I know I could make a better choice than whipping a bowl of instant noodles. I could have swore I didn't even feel hungry till I made it.
Look at how I am now.
I guess I could live with it.
A house alone. I wouldnt mind doing the chores. (and I know that my brother didnt even bother to help to wash the cups)I wouldn't mind washing the StinkS.I wouldn't mind ironing the clothes and boiling the water.I wouldn't mind eating alone and whatever I'm eating.And cos' I wouldn't mind to sleep all alone in a house.
Solitude doesn't daunt me.
Since morning I felt quite disturbed.
It might be a news that I OUGHT to be happy but seriously I don't cos' the idea just sucks!
My brother (in UK) is coming back.
And I asked him is it for a while or for good, the answer didn't delight me very much.
It is the latter.
As a matter of fact, I think I feel angry.
Ruling out the factor that my mum yearns for his return, I am really unhappy about his whole decision.
And it is NOT FAIR to me!
Having one younger one whose also an ignorant brat of his fair share of responsibilities in a house, having another back spells woe to me.
The flashbacks of him staying at home just reminded me of one big weasel I scorned!
It isn't fair!
He left just like that.
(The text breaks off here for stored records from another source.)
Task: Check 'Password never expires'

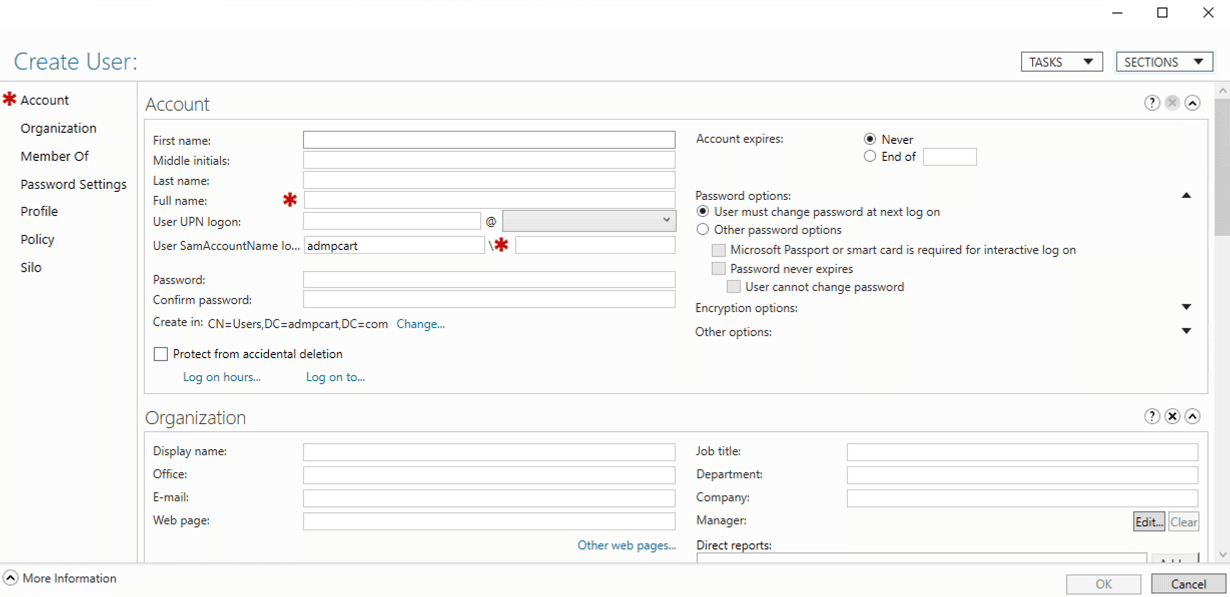Action: pyautogui.click(x=719, y=268)
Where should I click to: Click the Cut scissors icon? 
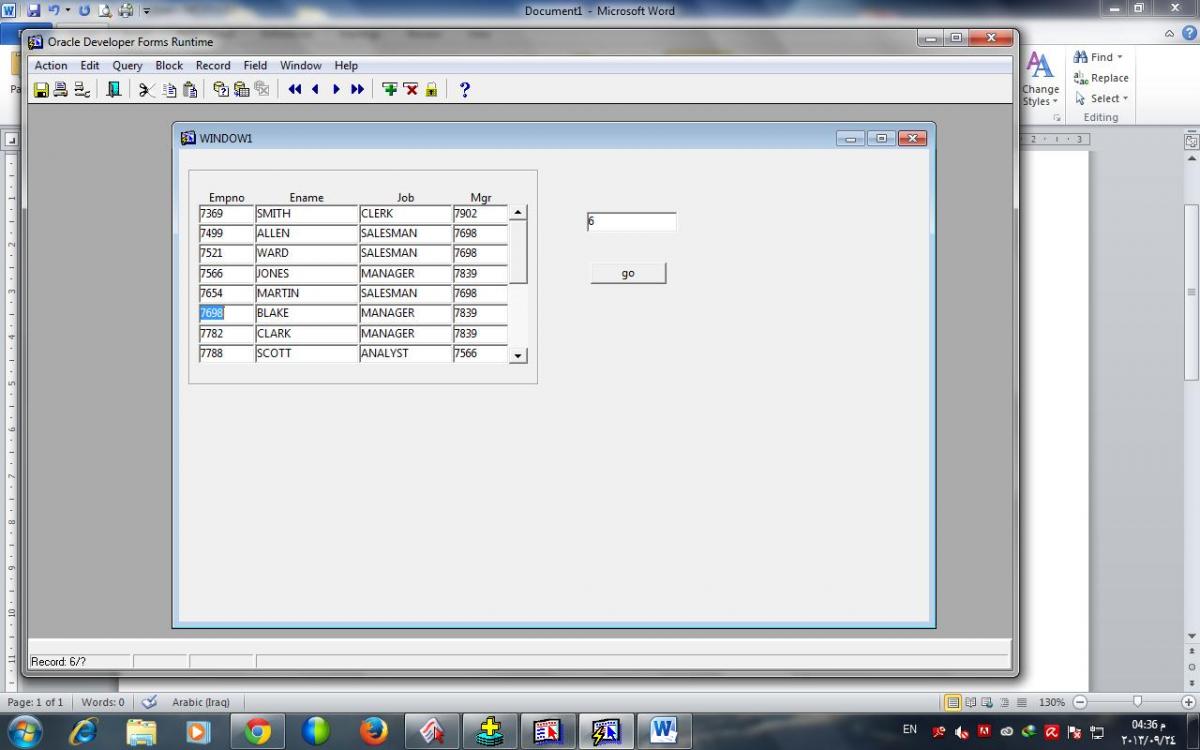tap(147, 89)
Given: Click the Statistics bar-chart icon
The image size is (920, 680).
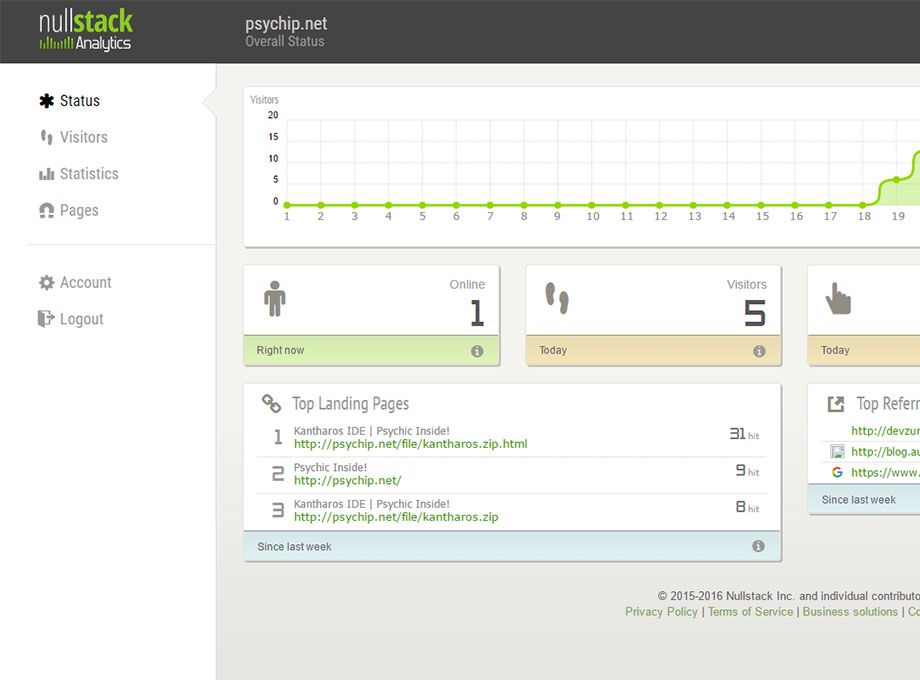Looking at the screenshot, I should coord(44,173).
Though I did not personally contributes much but I wondered if you understand how I felt and the kinda strong load on me?
How do you imagined I struggled it by?
How do you think I can grow and change so much within a short year?
Actually his abscence doesn't change me but it sure brings a gradual increase of who I should be.
And the only reason that finally makes him comes back is he couldn't survive (there) anymore.
I am very angry. He doesnt even need to spell it out and I knew this is it!
I did not forget the craps he left me to clear and not the times he asked us to remit money over.
Now that he is coming back because of this, I felt utterly disgusted!
And fuck the hell that there is no suspect that he is gonna be twice the burden this time round.
I don't care about this but I care cos' I know that my parents are the ones that are suffering for him.
8th feb.
My dear brother whom I have been praying for health and safety since he left is coming back on 8th Feb.
I wish that I will be proven wrong. I wish I will see a man whom had grown in hardship in a foreign land, ready for his role in this house and a decent brother that I can be proud of.
Tell me why I feel so dead disappointed and I see no hope in his return.
All I know is that I am here struggling with the world of ugly apes, struggling with my desire to study, struggling with my need to propel harder and stronger, struggling with the boredom of fitting into this ind-uhvidual grown up life, struggling with my inner world that is always so crumpled and grey, struggling to smile brilliantly whenever I have to, struggling with my wish for this family, struggling with me.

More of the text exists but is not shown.